Segment Start: RECORDED INFORMATION

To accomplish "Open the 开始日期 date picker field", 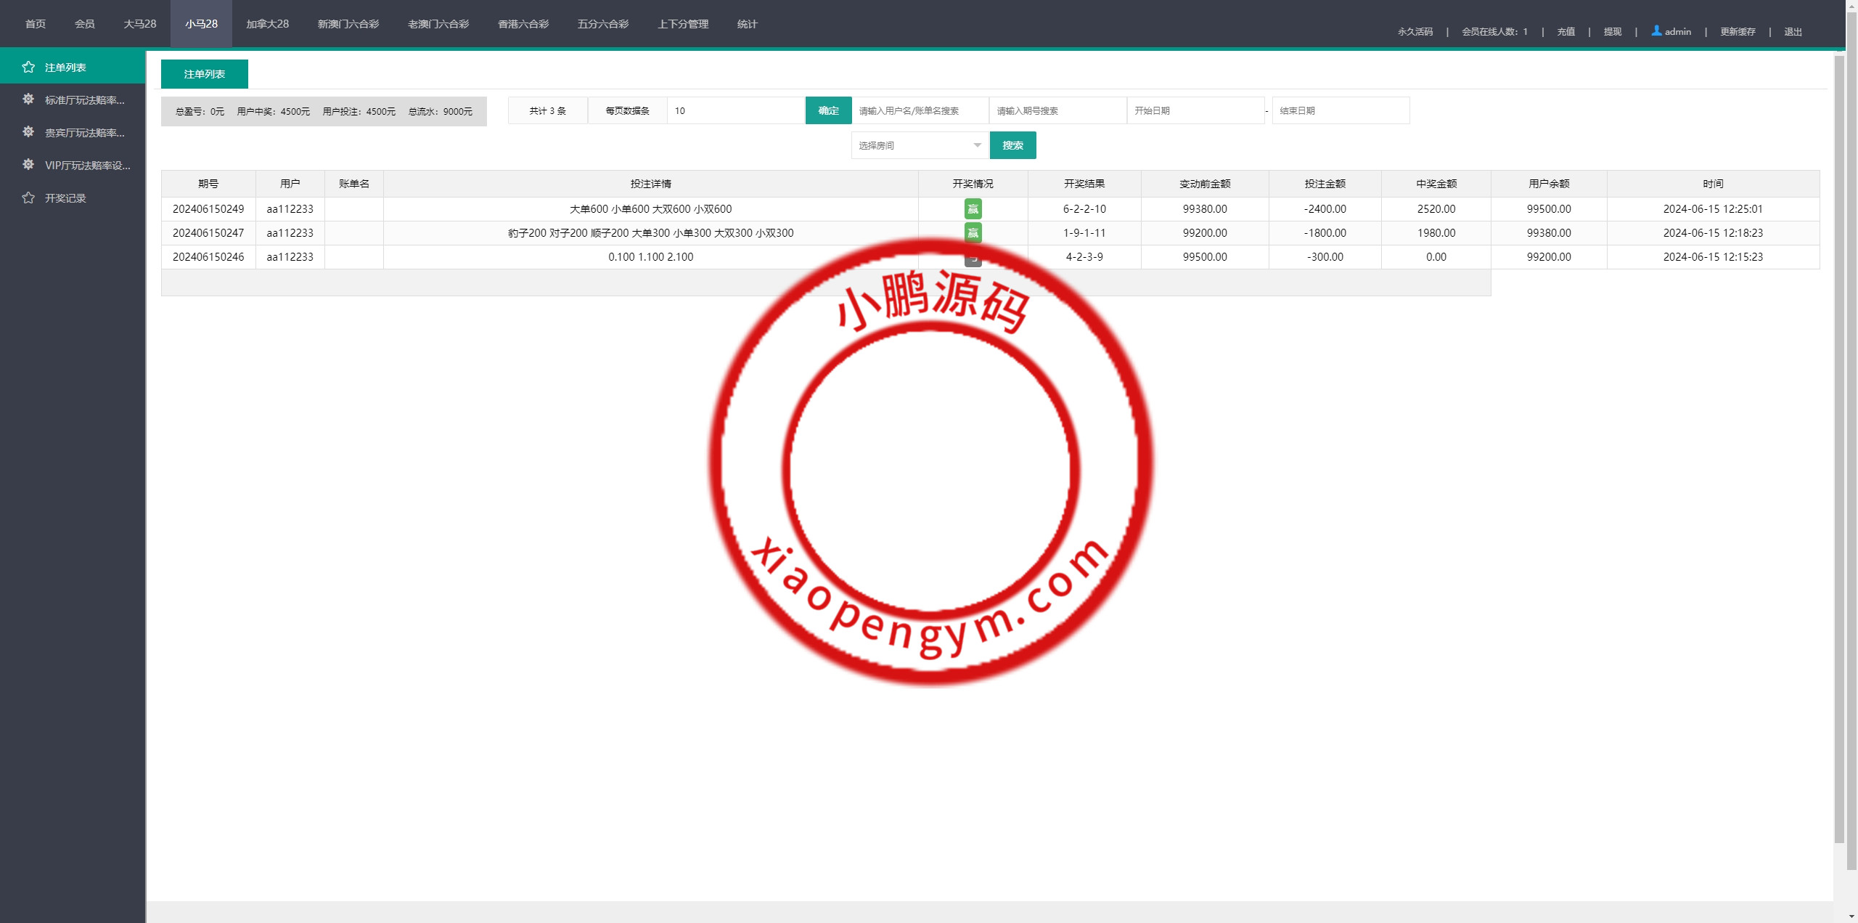I will click(1195, 110).
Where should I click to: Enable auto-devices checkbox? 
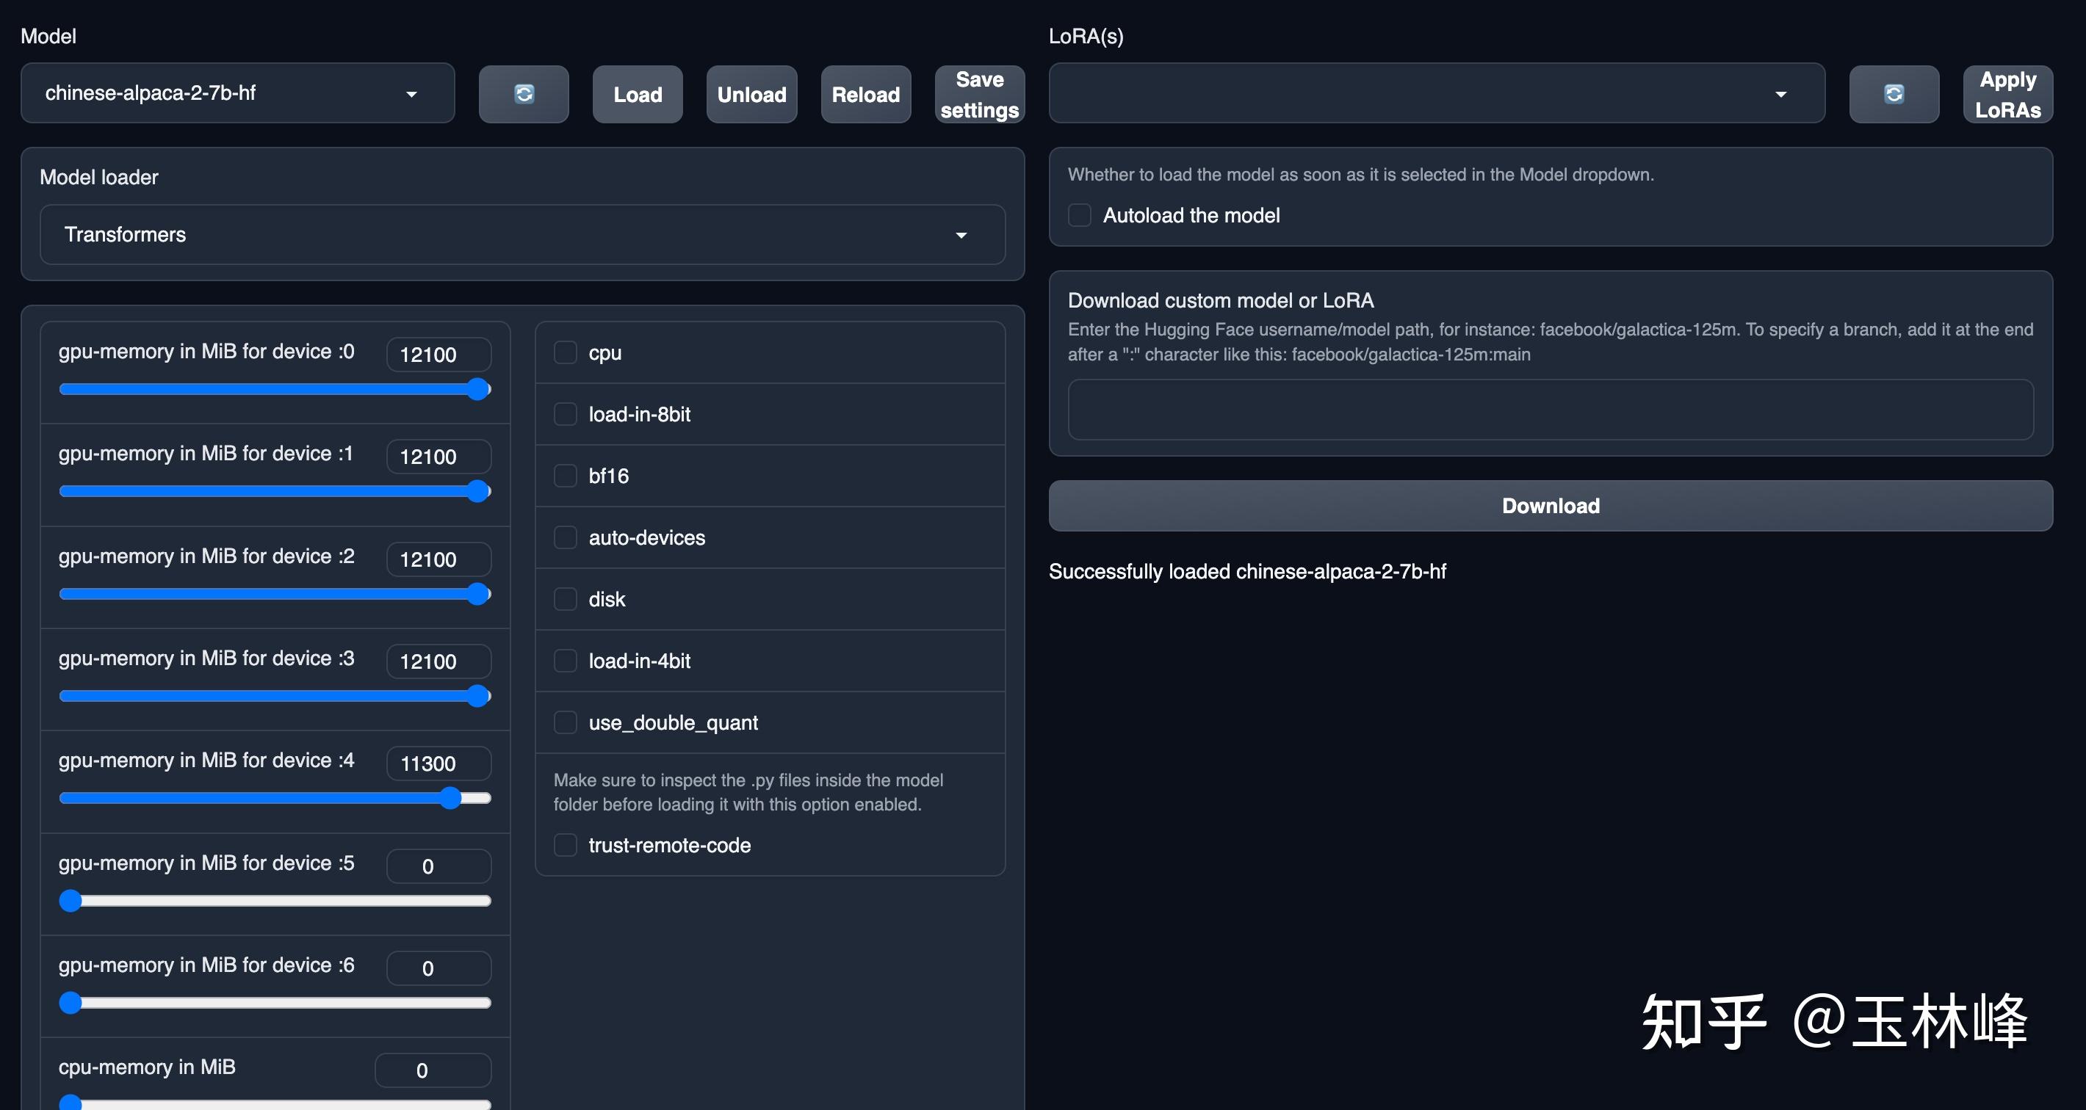click(565, 538)
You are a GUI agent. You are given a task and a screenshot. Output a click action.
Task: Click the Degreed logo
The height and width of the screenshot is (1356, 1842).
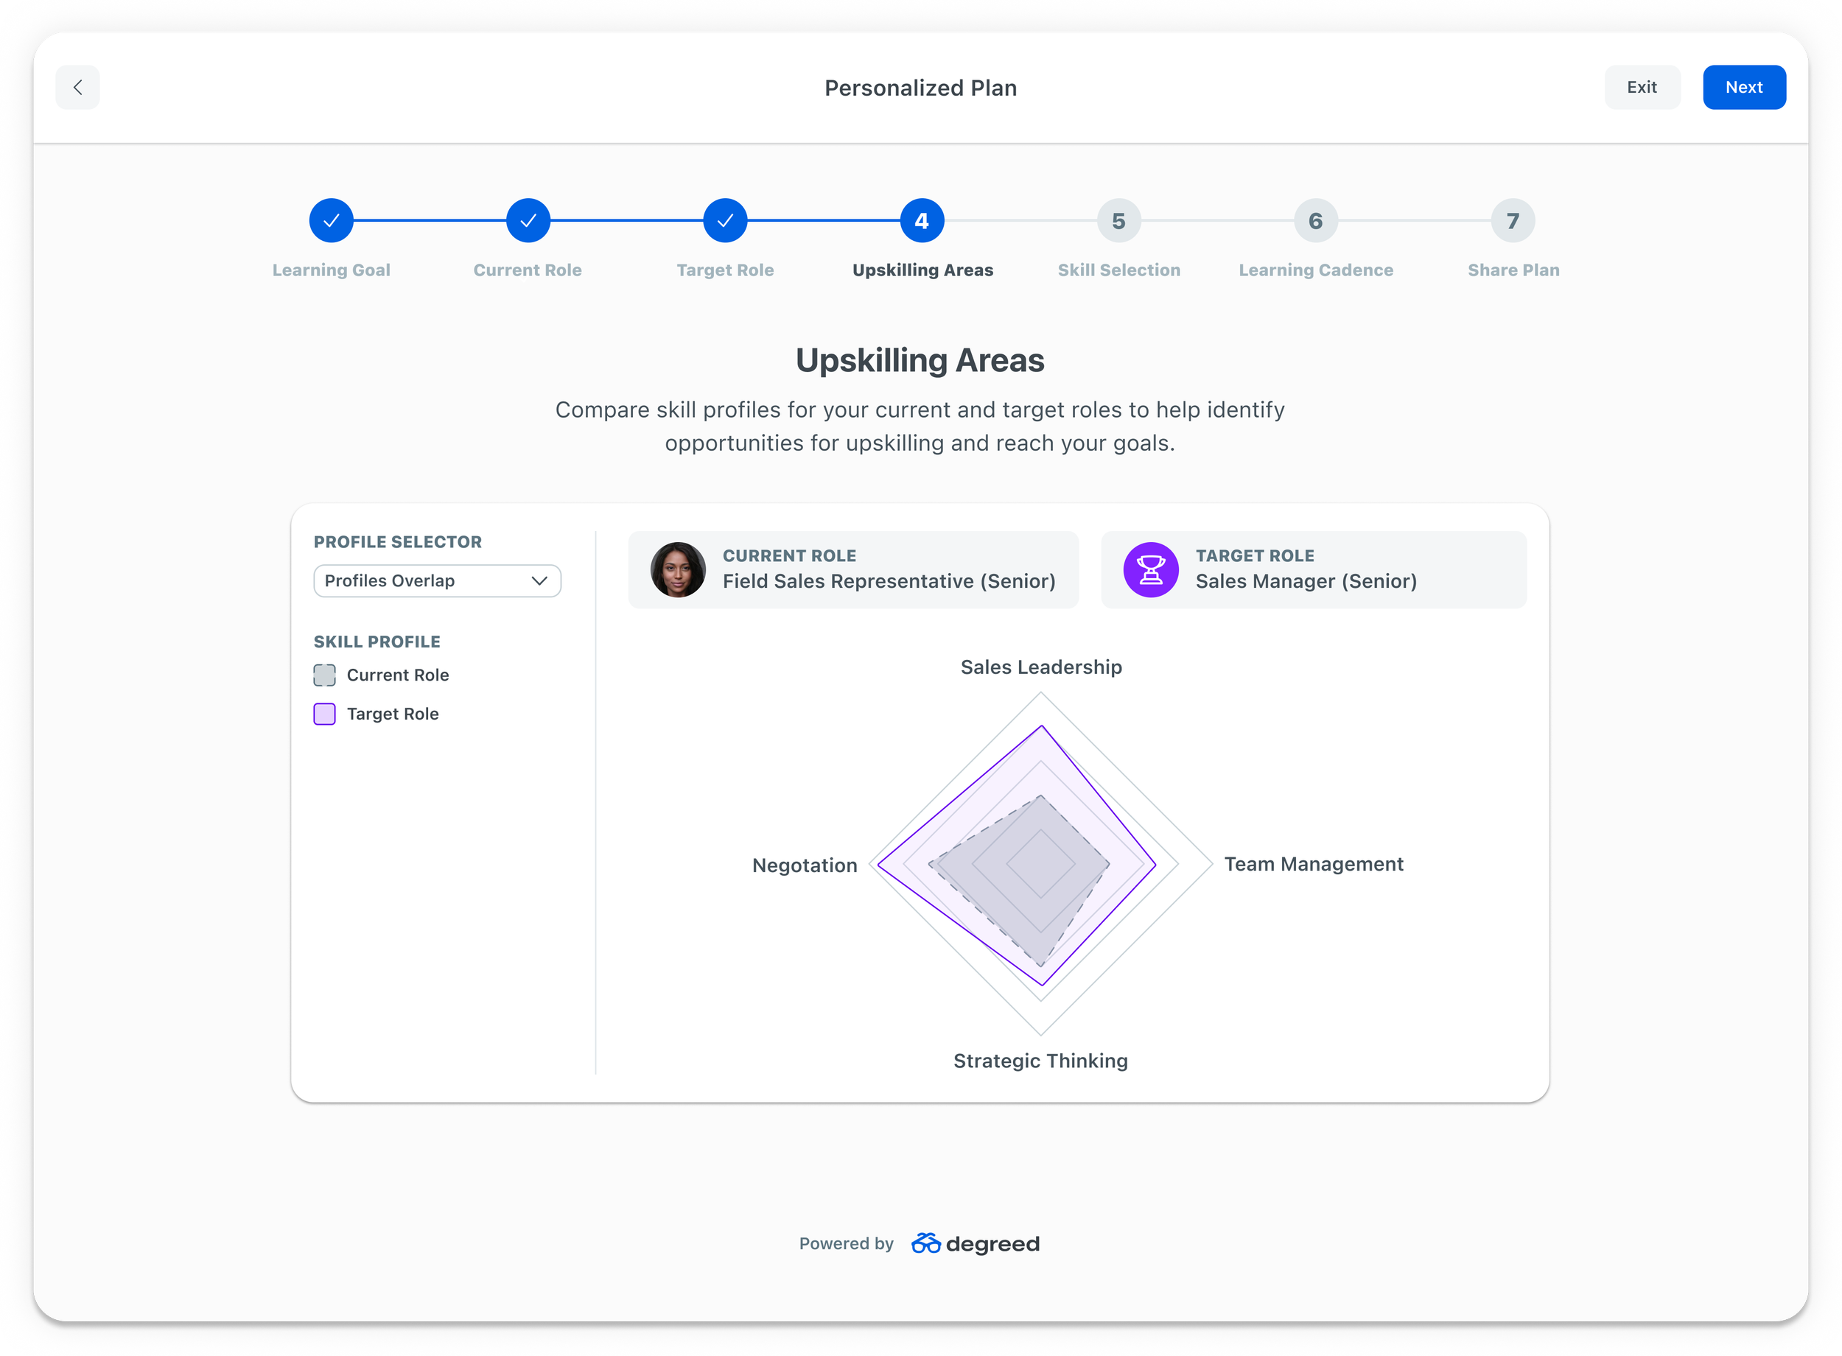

Segment End: RECORDED INFORMATION

§ **WORK ORDER**:
Read through the records above and copy the lines that contain "screenshot".

§ **SOLUTION**:
You are a GUI agent. You are given a task and a screenshot. Output a click action.
The height and width of the screenshot is (1356, 1842).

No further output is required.